As for that famous Christmas Story? They got it all wrong. The truth is far more painful. In reality, our hero Scrooge suffered a bout of almost deadly food poisoning. Those ghosts who visited him were simply a delusional based symptom of bad food, possibly the result of swallowing an uncooked piece of pork.
The Ghost of Christmas Past? Bah. Humbug, Bah! Hey, if you want to have a really powerful nightmare, the time spent in a British boarding school is the best place to start. Just ask any graduate.
(Little known secret: Jacob Marley, Ebenezer’s recently deceased partner, was the grandpa of Bob Marley, the famous reggae singer. His illicit, but torrid, affair with his Hot Hot Hot Jamaican maid was the talk of the town!)
That ghost of Christmas Present? Damn Christians. If that fool Crachit had bothered to use proper birth control methods, and PLANNED a more realistic sized family (instead of making his wife preggers each year), his family issues would have been far more manageable given his very generous income from Scrooge and Marley. Even if Tiny Tim were born to that worthless, lazy slug of his wife, medical care would have been readily affordable. But NOOOOOOO. To those of Chrachit’s faith, condoms are “immoral”. So what happens? That fool has lots of kids, all starving, all sick, all disease ridden – all due to his religion.
Fools. Of course, if he REALLY wanted a large family, he could have always worked overtime, or gotten a second job. Did he never consider sending his wife out to work? It would have prevented too many kids, and still increased the family’s net income.

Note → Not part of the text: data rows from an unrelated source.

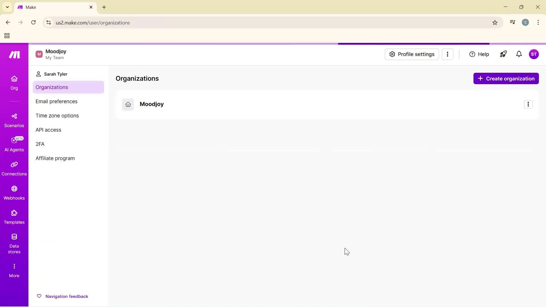The image size is (546, 307).
Task: Open Connections from the left sidebar
Action: [x=14, y=168]
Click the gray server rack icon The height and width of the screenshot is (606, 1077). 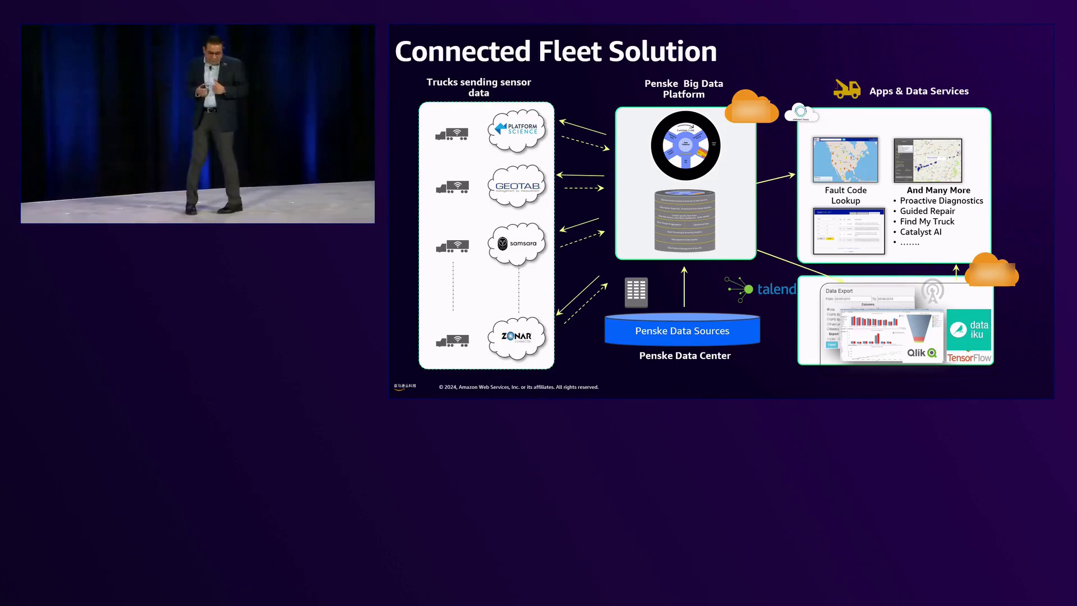[x=636, y=292]
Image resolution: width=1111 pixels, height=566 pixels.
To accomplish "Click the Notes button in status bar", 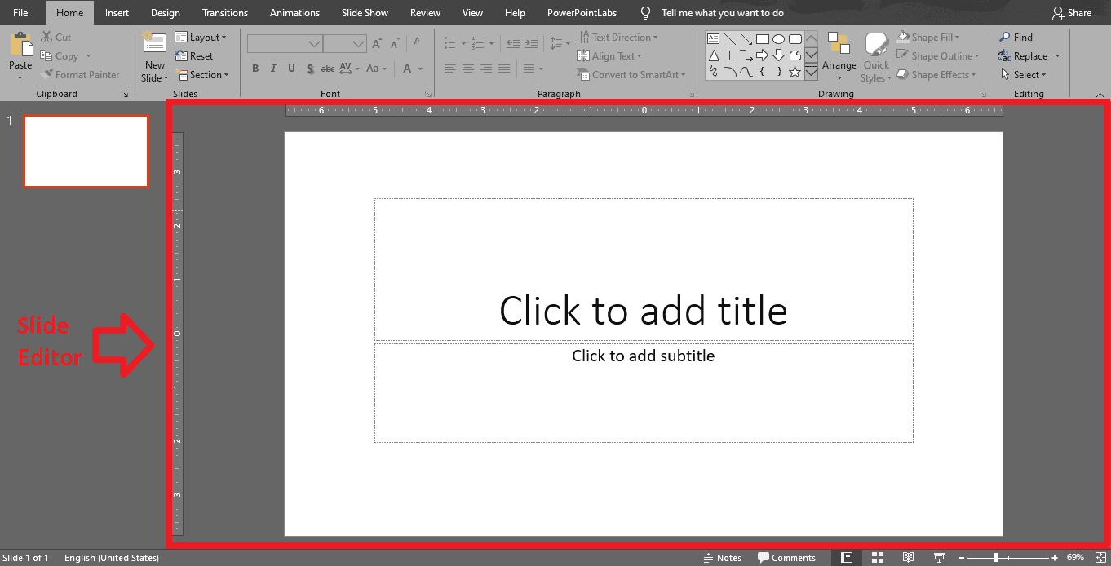I will click(723, 557).
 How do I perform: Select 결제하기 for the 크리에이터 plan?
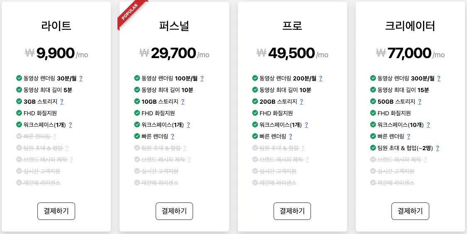click(410, 211)
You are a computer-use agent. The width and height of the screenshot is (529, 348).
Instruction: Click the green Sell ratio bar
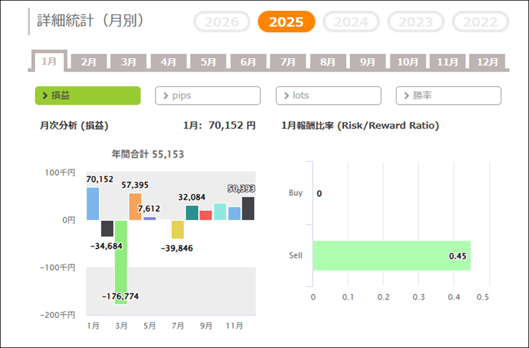click(x=391, y=256)
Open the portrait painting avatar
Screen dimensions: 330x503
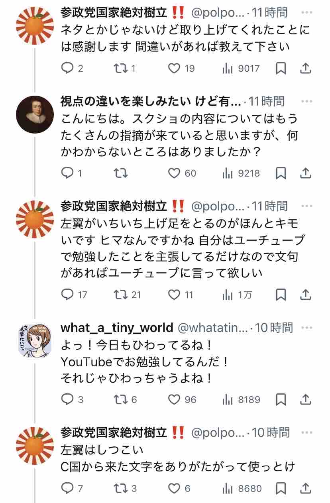[35, 114]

Finally, that Ghost of Christmas yet to come? The Darth Vader (Cheney?) of Christmas ghosts. Proof positive that eating an undercooked, bad meat pudding on an empty tummy is really going to twist your mind.
Obviously, his body temperature was elevated way too high for at least three days and nights in a row. Those elevated temps resulted in a form of temporary dementia. I mean really. Look at the facts. Buying the largest raw turkey in the shop as a gift? On CHRISTMAS DAY? Do you have any idea how long that damned bird will take to cook? Forget about a Christmas meal. Think two days in the stove to fully cook that monster. And that assumes that a pregnant Mrs. Chrachit had a stove and a pan big enough for the damned thing AND she gathered enough coal to cook it.
One thing is certain. After three long, tough days of serious illness, Scrooge really needed serious medical care, and not to go on some demented shopping spree.